At the same time, there’s been a lot of wealth created over the past decade. The $480 figure is a 92% increase from 2000, when wealth per capita was at $250. Over the same period, the number of Tanzanians with assets worth $1 million or more has more than doubled, from 1,000 people to 2,200 as of 2014.

Meanwhile, the number of people able to meet basic consumption needs has risen by just over 6% since 2007, while the number of people living in extreme poverty, struggling to meet basic food needs, fell by 2%, World Bank figures show.

Some of the progress is no doubt tied into the 6.3% economic growth that the country has averaged over the past several years—a pace it’s expected to maintain for several years to come. As the World Bank notes in a new report assessing poverty in Tanzania, “A 10 percent increase in GDP growth per capita can be expected to produce a 10.2 percent decrease in the proportion of the poor.”

For the most part, however, the economic benefits have been concentrated in urban areas. Rural Tanzanians are still struggling.

And social mobility is still a challenge. From 2007 to 2012, less than a third of the country’s 5o million people were able to lift themselves to a higher welfare class. Meanwhile, 13% of the population slipped into the lowest quartile for consumption, and 12% of the poor found themselves stuck in chronic poverty.
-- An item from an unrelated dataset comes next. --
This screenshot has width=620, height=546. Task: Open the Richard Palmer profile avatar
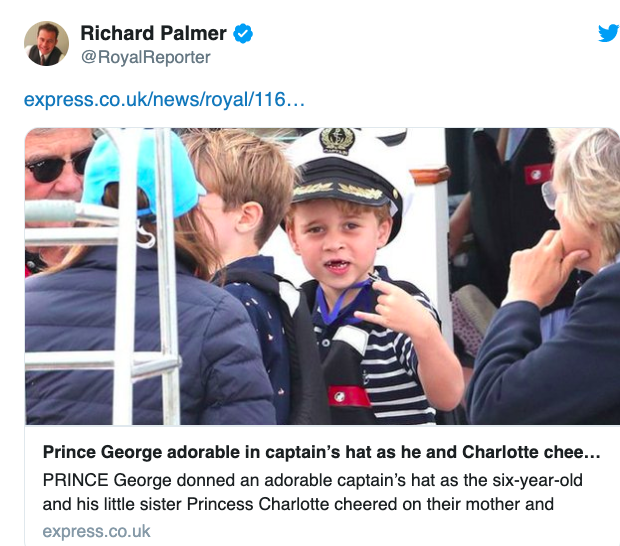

Still, the World Bank finds that the poor have benefited disproportionately for the past few years, despite the fact that agriculture, the primary source of income for most of the country’s poor, grew only 4.2% annually from 2008 to 2013. That lagged the country’s overall economic growth, which was driven “mainly by fast-growing and relatively capital-intensive sectors” like finance, transport, and communications, the World Bank notes. However, the poor accumulated other kinds of improvements to their standard of living, thanks to factors like education, increased land ownership, and better infrastructure such as roads and local markets.